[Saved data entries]
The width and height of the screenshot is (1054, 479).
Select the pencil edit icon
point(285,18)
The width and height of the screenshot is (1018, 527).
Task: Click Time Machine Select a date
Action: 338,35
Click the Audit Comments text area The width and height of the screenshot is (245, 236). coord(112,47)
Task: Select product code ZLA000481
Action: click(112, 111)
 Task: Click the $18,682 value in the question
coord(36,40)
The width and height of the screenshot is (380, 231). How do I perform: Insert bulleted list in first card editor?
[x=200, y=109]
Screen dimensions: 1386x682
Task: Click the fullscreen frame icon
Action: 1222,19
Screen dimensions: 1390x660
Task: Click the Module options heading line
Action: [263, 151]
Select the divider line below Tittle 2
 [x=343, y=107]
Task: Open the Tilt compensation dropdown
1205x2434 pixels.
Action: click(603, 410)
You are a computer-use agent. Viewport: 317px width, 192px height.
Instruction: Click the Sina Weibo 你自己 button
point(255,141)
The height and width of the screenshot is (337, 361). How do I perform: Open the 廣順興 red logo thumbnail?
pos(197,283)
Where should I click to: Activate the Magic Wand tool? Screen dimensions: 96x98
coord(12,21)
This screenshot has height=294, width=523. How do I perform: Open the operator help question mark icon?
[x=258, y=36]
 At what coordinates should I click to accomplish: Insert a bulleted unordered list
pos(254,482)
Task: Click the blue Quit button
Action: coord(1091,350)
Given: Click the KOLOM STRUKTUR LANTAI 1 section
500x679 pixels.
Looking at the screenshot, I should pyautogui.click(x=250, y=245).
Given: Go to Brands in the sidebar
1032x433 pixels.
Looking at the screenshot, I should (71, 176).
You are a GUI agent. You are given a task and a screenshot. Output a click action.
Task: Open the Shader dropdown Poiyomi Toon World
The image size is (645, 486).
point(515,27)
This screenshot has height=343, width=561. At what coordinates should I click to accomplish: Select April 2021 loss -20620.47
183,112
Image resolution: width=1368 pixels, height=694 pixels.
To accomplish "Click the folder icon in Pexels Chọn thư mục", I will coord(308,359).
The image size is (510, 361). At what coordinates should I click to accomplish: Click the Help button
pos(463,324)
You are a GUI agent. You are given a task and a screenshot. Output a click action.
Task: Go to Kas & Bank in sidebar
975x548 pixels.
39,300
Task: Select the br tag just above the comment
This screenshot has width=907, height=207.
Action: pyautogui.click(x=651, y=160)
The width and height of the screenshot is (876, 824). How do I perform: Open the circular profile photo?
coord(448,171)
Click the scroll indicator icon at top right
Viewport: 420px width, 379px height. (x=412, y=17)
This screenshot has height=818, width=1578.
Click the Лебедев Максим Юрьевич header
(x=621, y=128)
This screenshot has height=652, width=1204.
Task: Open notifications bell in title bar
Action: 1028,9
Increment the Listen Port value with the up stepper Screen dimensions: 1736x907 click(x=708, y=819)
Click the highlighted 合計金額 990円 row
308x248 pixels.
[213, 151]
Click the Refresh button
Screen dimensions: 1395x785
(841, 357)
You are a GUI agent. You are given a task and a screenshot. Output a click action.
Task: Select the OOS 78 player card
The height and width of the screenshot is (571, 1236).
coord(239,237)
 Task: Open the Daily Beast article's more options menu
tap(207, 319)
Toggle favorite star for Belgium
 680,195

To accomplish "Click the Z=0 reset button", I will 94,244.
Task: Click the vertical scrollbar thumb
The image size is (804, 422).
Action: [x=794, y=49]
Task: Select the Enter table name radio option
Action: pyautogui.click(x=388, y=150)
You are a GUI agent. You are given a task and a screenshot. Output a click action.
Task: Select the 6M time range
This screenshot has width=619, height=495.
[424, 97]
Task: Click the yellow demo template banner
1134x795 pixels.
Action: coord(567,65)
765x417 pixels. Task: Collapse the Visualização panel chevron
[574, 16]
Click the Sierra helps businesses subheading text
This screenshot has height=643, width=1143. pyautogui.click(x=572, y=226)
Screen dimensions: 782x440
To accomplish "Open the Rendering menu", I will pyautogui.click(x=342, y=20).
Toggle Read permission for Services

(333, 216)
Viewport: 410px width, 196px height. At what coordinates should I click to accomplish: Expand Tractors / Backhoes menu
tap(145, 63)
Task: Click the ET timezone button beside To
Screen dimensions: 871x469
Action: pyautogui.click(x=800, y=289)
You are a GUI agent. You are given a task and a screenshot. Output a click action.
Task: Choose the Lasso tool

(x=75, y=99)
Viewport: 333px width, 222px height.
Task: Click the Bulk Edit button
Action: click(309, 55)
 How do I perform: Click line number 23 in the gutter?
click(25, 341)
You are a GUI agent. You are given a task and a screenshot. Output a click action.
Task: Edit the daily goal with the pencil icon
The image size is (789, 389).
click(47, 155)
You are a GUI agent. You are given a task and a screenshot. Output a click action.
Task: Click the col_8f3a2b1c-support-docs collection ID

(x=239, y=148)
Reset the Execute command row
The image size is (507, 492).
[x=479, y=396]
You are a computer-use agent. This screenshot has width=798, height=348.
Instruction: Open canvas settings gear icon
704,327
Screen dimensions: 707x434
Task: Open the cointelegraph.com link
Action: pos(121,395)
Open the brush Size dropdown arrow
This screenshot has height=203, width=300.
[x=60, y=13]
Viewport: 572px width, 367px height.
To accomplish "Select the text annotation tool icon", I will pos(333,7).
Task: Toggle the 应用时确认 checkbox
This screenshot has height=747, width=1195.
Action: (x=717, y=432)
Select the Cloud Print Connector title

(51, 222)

▶ **WORK ORDER**
Begin at the line containing "Viewport: 572px width, 367px height." and reproduce every line through the last one in the records above, exactly.

▶ **EXERCISE RESULT**
Viewport: 572px width, 367px height.
To accomplish "Select the text annotation tool icon", I will pos(333,7).
Task: Toggle the 应用时确认 checkbox
This screenshot has height=747, width=1195.
Action: (x=717, y=432)
Select the Cloud Print Connector title

(51, 222)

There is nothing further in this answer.